For the transition from `n=2 to n=1` , which of the following will produce shortest wavelength ?

To determine which transition from \( n=2 \) to \( n=1 \) produces the shortest wavelength, we can use the formula derived from Bohr's theory for hydrogen-like atoms: \[ \frac{1}{\lambda} = R_H \cdot Z^2 \left( \frac{1}{n_1^2} - \frac{1}{n_2^2} \right) \] Where: - \( \lambda \) is the wavelength, - \( R_H \) is the Rydberg constant, - \( Z \) is the atomic number, - \( n_1 \) is the lower energy level (1 in this case), - \( n_2 \) is the higher energy level (2 in this case). ### Step-by-Step Solution: 1. **Identify the Transition**: We are looking at the transition from \( n=2 \) to \( n=1 \). 2. **Substitute Values**: For this transition, \( n_1 = 1 \) and \( n_2 = 2 \).

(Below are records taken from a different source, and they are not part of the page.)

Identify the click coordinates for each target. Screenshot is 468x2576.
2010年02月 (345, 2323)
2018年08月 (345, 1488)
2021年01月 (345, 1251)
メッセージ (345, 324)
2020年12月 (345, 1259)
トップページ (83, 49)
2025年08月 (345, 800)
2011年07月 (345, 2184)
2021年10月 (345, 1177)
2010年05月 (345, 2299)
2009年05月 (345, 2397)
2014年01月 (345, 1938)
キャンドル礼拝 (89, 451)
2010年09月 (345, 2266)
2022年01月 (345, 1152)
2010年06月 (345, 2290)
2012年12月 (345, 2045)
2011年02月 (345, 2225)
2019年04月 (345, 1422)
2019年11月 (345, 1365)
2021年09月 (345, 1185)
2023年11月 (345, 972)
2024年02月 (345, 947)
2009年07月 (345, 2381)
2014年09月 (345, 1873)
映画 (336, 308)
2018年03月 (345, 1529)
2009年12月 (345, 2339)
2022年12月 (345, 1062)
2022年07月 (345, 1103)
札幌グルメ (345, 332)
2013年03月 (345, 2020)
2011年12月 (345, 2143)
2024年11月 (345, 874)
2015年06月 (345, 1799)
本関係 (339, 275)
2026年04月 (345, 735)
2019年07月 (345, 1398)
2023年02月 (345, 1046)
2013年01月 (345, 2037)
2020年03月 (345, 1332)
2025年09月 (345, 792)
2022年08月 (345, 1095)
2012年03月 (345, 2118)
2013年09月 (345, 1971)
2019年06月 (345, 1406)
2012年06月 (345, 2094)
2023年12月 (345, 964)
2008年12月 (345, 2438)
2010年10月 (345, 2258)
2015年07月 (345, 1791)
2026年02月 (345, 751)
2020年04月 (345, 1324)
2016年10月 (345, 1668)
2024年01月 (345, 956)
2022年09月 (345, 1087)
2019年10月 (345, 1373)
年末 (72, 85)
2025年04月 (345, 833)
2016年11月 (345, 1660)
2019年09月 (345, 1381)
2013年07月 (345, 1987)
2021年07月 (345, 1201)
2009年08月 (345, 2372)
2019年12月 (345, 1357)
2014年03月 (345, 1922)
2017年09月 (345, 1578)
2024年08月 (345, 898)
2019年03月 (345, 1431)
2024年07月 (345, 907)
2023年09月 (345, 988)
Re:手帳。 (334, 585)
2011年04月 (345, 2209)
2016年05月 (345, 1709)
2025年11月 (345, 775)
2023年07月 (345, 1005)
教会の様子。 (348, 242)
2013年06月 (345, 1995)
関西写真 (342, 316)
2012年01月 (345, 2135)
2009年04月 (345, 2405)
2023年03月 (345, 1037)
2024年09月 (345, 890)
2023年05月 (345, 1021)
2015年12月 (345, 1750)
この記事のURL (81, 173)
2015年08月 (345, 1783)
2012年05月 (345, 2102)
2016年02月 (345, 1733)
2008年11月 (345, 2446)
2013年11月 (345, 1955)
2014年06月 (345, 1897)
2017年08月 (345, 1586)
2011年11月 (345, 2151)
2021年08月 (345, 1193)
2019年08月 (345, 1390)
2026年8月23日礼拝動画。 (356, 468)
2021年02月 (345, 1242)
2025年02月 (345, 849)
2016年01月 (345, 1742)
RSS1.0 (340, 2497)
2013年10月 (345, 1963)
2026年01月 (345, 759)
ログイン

The formula becomes: \[ \frac{1}{\lambda} = R_H \cdot Z^2 \left( \frac{1}{1^2} - \frac{1}{2^2} \right) = R_H \cdot Z^2 \left( 1 - \frac{1}{4} \right) = R_H \cdot Z^2 \cdot \frac{3}{4} \] 3. **Determine Atomic Numbers**: - For Hydrogen (H): \( Z = 1 \) - For Deuterium (D): \( Z = 1 \) (it is an isotope of hydrogen) - For Helium ion (He\(^+\)): \( Z = 2 \) - For Lithium ion (Li\(^{2+}\)): \( Z = 3 \) 4. **Calculate \( \frac{1}{\lambda} \)** for each atom: - For H: \[ \frac{1}{\lambda} = R_H \cdot (1^2) \cdot \frac{3}{4} = \frac{3}{4} R_H \] - For D: \[ \frac{1}{\lambda} = R_H \cdot (1^2) \cdot \frac{3}{4} = \frac{3}{4} R_H \] - For He\(^+\): \[ \frac{1}{\lambda} = R_H \cdot (2^2) \cdot \frac{3}{4} = 3 R_H \] - For Li\(^{2+}\): \[ \frac{1}{\lambda} = R_H \cdot (3^2) \cdot \frac{3}{4} = \frac{27}{4} R_H \] 5. **Compare Values**: The values of \( \frac{1}{\lambda} \) are: - H: \( \frac{3}{4} R_H \) - D: \( \frac{3}{4} R_H \) - He\(^+\): \( 3 R_H \) - Li\(^{2+}\): \( \frac{27}{4} R_H \) The highest value of \( \frac{1}{\lambda} \) corresponds to the shortest wavelength. 6. **Conclusion**: The highest value is for Li\(^{2+}\) with \( \frac{27}{4} R_H \), indicating that the transition from \( n=2 \) to \( n=1 \) in Li\(^{2+}\) produces the shortest wavelength. Thus, the answer is **Li\(^{2+}\)** (option no. 4).